There are all kinds of journalistic storytelling styles, starting with your basic who/what/when/where and why.
There is also “if it bleeds, it leads.”
And let’s not forget the “New Journalism” class of the 1960s and ‘70s, exemplified by everyone from Tom Wolfe to Truman Capote it used dramatic literary techniques to add depth to the reader’s involvement.
These days, some bloggers and tweeters have taken short-form journalism to new highs—and lows.
But how many people think of comic book and graphic novel creators as part of journalism? I see a few hands raised, but not nearly enough.
I would suggest to you that a wave of artist and writers who once would have been relegated to the comic book ghetto are creating compelling journalism in hand-drawn pictures these days. A recent guest on this show, Brendan Burford (Syncopated), publishes a series of what he calls “nonfiction picto-essays”—essentially journalism in sequential art.

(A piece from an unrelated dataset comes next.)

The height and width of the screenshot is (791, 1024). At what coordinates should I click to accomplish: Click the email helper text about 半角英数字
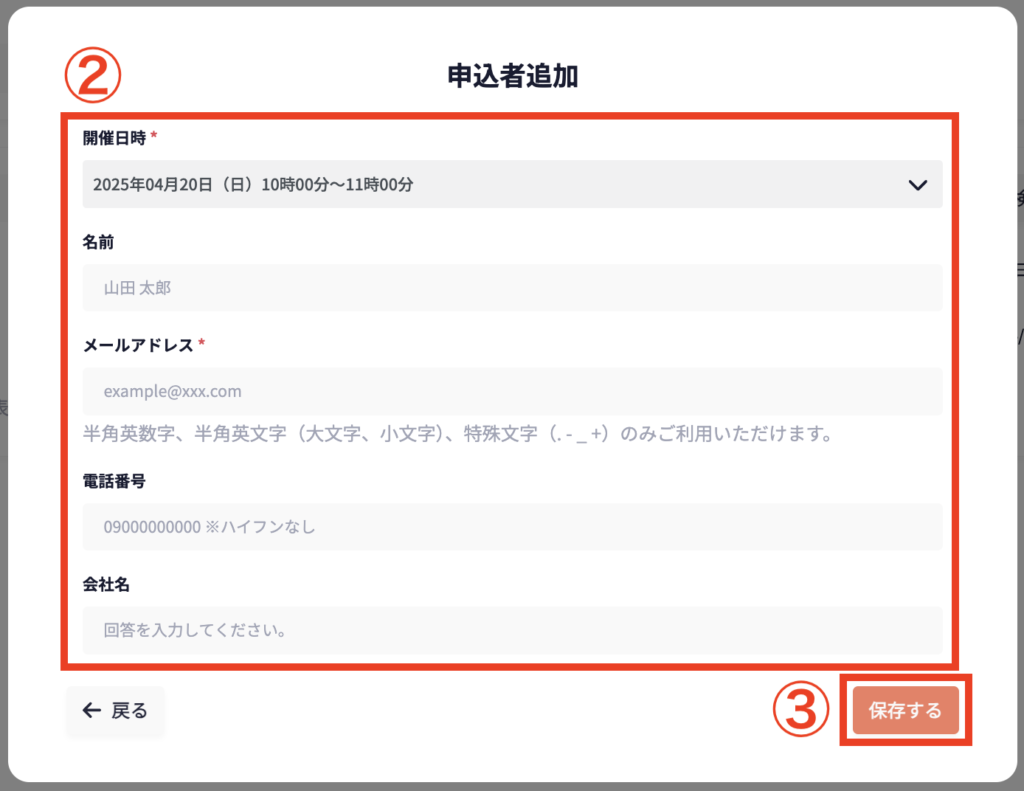[x=458, y=435]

The latest example I can recommend to you is Josh Neufeld’s new book, A.D.: New Orleans After the Deluge. It’s the story of a handful of very different residents of the Crescent City in the days leading up to and the months following the devastation caused by Hurricane Katrina in 2005.
Reading it, you’ll laugh, you’ll cry and you’ll come away with an informed perspective about the lives of average Americans dealing with extraordinary challenges.